▸ **EXERCISE OBJECTIVE**
All lines in the data bearing the string "Task" should be identified and copied.

▸ **RECORDS TO USE**
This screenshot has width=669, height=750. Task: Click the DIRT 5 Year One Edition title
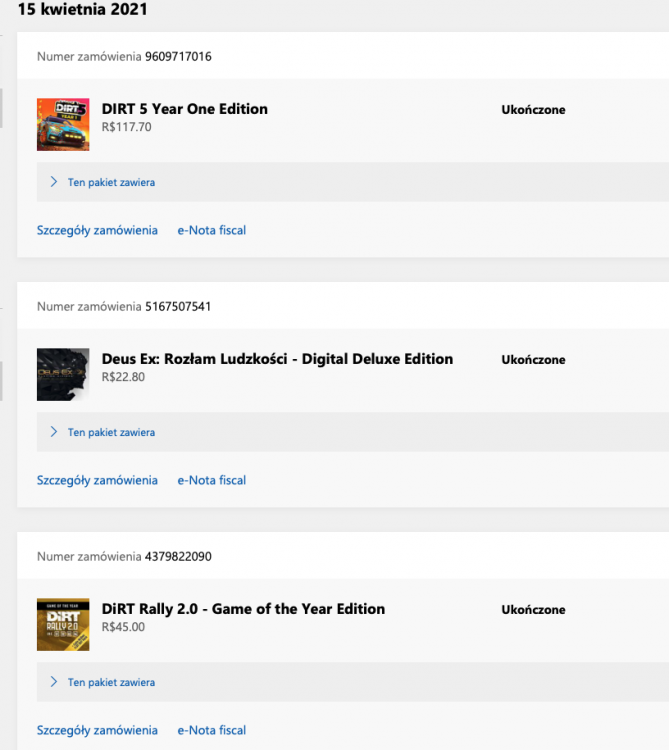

==

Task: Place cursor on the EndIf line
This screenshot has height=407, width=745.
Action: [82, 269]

---

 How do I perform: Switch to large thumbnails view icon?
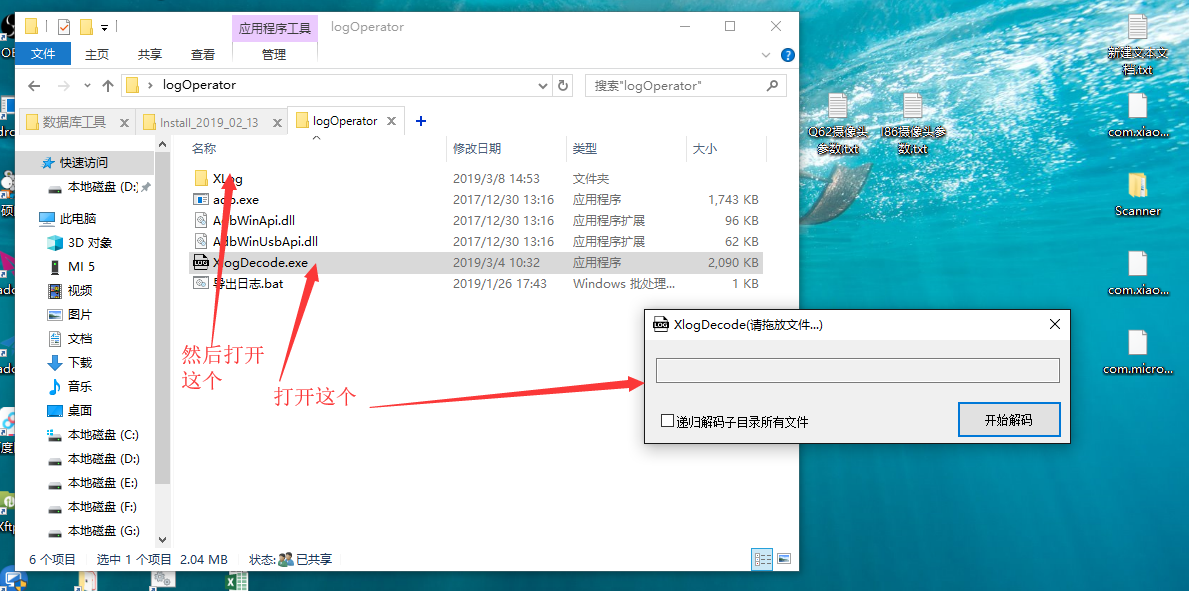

▸ **SOLUTION TO THIS PROBLEM**
This screenshot has width=669, height=750. Task: Click the DIRT 5 Year One Edition title
Task: Place cursor on the EndIf line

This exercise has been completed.